Aim of the exercise:
In the listing below, find the line containing "This screenshot has width=1366, height=641." and the line containing "Task: Click the scrollbar". Repeat exactly those two lines and every line between them.

******************************

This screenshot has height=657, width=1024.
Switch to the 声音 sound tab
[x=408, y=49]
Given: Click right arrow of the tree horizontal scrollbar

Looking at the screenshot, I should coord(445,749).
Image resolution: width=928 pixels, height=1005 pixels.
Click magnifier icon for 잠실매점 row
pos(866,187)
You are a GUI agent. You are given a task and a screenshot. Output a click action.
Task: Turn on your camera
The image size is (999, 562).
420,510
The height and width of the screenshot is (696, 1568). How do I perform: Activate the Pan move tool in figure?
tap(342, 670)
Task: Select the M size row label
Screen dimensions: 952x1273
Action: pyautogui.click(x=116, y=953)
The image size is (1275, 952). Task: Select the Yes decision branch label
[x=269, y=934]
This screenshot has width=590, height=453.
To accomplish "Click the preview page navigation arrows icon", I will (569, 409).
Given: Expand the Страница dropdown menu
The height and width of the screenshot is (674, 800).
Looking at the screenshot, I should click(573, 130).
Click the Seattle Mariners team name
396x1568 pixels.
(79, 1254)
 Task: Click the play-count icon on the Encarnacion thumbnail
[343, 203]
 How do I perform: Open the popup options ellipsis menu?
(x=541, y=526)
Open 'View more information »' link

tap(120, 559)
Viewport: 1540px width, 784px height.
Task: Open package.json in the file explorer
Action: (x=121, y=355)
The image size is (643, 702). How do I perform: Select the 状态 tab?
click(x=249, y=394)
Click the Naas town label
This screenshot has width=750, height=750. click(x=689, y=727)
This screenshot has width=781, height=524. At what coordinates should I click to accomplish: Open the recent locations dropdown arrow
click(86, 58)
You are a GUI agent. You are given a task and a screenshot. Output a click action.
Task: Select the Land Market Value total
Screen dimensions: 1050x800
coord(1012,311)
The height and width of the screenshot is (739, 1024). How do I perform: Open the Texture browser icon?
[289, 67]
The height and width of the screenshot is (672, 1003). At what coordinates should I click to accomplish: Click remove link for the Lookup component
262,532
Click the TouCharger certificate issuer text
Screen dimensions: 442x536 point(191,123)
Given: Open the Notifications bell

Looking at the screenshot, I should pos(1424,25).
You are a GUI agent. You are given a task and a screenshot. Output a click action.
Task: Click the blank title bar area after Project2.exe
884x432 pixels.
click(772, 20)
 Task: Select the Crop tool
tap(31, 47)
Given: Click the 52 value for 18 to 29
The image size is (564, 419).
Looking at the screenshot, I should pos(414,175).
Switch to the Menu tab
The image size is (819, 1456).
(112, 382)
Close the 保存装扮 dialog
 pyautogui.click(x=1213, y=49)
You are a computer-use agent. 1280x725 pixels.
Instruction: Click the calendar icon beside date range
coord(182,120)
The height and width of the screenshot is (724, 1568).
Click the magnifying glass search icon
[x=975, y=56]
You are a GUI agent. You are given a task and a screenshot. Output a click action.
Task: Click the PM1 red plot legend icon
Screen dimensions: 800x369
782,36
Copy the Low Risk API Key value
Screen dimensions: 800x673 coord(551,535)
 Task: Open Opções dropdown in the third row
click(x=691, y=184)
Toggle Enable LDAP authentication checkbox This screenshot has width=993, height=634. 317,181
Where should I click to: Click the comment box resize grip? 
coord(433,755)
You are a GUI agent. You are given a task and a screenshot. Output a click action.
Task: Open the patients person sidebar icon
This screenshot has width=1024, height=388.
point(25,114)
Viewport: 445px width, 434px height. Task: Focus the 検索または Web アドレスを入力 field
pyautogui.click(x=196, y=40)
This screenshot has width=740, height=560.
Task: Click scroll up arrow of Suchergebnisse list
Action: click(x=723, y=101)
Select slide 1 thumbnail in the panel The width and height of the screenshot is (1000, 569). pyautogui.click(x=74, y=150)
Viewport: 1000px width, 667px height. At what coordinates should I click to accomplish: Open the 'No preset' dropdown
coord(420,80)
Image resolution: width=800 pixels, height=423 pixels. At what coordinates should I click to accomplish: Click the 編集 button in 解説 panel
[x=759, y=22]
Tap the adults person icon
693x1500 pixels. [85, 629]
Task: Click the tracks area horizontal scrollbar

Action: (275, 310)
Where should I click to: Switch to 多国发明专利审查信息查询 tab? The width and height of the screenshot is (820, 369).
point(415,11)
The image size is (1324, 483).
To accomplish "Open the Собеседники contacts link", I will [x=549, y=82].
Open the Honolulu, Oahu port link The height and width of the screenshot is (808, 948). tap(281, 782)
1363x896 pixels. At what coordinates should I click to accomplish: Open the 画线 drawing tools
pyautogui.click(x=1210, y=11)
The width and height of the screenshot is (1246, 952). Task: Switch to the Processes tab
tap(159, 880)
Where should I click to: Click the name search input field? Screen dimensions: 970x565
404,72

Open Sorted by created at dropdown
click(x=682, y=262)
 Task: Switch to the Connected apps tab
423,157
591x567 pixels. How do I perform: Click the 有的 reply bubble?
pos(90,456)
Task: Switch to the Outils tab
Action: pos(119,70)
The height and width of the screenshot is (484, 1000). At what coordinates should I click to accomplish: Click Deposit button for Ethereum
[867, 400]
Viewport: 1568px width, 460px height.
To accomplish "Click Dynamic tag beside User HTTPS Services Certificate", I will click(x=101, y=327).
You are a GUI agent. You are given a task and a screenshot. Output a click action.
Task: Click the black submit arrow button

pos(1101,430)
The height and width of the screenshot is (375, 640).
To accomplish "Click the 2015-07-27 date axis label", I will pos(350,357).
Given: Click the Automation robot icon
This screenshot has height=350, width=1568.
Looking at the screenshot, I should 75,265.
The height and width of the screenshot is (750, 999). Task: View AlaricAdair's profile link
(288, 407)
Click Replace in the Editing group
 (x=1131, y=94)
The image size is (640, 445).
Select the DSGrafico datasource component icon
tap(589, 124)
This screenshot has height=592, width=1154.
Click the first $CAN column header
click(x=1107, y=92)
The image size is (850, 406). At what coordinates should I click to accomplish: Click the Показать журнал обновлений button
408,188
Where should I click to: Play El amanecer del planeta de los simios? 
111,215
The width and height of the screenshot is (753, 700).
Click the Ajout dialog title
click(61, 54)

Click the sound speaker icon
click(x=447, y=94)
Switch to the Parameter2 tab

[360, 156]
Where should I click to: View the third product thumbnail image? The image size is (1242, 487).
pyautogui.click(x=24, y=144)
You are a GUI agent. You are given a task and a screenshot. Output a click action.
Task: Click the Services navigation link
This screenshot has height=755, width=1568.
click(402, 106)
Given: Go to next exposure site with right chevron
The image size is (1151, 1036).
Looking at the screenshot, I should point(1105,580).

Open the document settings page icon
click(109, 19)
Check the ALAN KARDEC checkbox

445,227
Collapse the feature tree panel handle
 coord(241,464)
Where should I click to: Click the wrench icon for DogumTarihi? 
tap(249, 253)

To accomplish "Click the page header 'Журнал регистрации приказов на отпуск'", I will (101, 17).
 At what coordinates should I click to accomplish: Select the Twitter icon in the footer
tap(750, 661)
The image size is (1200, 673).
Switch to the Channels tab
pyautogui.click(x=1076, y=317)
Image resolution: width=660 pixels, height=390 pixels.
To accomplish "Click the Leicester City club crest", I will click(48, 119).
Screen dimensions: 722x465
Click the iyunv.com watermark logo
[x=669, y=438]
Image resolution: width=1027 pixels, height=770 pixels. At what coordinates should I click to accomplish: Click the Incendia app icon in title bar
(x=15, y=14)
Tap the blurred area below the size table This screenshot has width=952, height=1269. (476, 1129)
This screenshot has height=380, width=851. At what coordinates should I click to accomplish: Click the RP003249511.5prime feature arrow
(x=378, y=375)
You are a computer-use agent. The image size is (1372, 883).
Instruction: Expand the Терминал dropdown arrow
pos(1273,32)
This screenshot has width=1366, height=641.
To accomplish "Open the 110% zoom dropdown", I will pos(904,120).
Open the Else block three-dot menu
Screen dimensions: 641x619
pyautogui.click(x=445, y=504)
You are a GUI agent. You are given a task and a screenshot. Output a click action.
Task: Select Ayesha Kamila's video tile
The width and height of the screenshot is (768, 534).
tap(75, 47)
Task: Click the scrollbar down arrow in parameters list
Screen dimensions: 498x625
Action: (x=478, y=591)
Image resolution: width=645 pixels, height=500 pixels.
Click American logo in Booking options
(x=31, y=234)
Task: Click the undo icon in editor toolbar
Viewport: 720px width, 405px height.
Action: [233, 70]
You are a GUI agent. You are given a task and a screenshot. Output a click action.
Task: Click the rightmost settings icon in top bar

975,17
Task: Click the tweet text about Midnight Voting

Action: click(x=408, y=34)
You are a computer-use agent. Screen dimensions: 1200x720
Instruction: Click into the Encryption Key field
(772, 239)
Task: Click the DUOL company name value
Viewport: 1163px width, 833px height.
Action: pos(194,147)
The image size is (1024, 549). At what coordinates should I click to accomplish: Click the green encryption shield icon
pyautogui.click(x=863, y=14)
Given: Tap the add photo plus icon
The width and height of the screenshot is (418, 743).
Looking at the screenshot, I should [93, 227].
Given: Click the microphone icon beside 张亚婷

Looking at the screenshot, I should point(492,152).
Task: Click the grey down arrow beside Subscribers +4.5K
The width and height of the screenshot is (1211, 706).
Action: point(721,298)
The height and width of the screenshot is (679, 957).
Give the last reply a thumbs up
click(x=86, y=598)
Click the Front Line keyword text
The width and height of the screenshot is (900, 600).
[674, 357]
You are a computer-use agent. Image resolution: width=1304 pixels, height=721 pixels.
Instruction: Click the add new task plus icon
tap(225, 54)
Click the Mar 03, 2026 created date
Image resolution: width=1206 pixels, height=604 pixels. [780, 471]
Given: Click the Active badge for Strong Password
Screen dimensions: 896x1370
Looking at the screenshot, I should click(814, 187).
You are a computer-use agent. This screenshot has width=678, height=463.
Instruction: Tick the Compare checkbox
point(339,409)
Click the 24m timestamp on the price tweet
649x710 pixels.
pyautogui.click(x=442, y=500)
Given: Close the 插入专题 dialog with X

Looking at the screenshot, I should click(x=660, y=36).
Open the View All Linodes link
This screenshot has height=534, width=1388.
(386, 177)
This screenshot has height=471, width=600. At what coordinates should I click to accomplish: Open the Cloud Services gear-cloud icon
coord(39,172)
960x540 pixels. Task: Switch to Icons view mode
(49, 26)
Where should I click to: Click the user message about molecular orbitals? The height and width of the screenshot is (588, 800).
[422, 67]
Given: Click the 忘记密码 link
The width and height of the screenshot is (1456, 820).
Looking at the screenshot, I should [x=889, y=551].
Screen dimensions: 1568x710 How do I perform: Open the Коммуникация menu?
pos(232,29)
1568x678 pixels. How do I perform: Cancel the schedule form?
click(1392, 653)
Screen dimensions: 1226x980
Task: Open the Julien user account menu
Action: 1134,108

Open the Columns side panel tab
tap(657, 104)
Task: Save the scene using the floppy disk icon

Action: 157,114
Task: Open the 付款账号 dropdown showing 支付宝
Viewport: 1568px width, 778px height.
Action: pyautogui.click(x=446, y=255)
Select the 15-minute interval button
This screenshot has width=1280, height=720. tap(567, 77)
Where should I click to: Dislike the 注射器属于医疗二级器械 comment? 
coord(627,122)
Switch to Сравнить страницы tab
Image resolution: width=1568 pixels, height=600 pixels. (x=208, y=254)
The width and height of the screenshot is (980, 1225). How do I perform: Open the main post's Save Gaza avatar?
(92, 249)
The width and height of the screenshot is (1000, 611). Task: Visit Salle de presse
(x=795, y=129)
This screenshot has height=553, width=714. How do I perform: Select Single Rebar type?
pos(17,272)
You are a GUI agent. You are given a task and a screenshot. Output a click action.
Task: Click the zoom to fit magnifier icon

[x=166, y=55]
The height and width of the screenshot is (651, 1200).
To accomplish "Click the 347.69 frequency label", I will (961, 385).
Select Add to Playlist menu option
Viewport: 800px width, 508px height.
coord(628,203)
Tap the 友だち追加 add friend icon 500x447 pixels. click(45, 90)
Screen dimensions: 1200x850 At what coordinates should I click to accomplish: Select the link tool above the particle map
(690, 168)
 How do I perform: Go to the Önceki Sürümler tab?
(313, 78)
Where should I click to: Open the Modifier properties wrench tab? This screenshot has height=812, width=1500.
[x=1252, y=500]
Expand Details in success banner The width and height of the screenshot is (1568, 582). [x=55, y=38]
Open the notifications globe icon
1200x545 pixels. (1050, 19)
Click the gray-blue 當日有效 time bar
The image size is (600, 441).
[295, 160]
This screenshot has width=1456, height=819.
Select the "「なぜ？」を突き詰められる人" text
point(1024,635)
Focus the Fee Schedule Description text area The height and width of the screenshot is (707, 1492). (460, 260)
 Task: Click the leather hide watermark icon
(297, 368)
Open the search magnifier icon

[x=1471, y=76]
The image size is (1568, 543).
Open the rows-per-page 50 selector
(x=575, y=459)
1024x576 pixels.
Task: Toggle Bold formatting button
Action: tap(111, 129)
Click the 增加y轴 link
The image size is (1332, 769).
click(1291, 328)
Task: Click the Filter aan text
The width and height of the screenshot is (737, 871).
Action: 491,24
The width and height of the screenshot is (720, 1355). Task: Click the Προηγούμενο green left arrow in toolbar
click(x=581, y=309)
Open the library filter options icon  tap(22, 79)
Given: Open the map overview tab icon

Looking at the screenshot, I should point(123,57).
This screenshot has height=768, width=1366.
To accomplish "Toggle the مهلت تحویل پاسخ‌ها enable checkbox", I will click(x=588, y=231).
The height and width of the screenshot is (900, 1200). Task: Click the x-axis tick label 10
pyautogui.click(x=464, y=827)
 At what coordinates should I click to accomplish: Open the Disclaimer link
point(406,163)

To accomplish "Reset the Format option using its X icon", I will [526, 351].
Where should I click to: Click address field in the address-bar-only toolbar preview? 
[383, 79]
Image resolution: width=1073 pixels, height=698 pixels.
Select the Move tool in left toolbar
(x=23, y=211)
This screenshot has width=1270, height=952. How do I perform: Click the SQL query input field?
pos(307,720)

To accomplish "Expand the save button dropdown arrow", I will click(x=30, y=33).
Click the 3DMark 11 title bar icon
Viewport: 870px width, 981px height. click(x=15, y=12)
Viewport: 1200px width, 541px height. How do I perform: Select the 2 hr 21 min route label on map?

******************************

Result of this exercise:
This screenshot has width=1366, height=641.
To accomplish "Open the 110% zoom dropdown", I will pos(904,120).
Open the Else block three-dot menu
Screen dimensions: 641x619
pyautogui.click(x=445, y=504)
You are a GUI agent. You are given a task and a screenshot. Output a click action.
Task: Select Ayesha Kamila's video tile
The width and height of the screenshot is (768, 534).
tap(75, 47)
Task: Click the scrollbar down arrow in parameters list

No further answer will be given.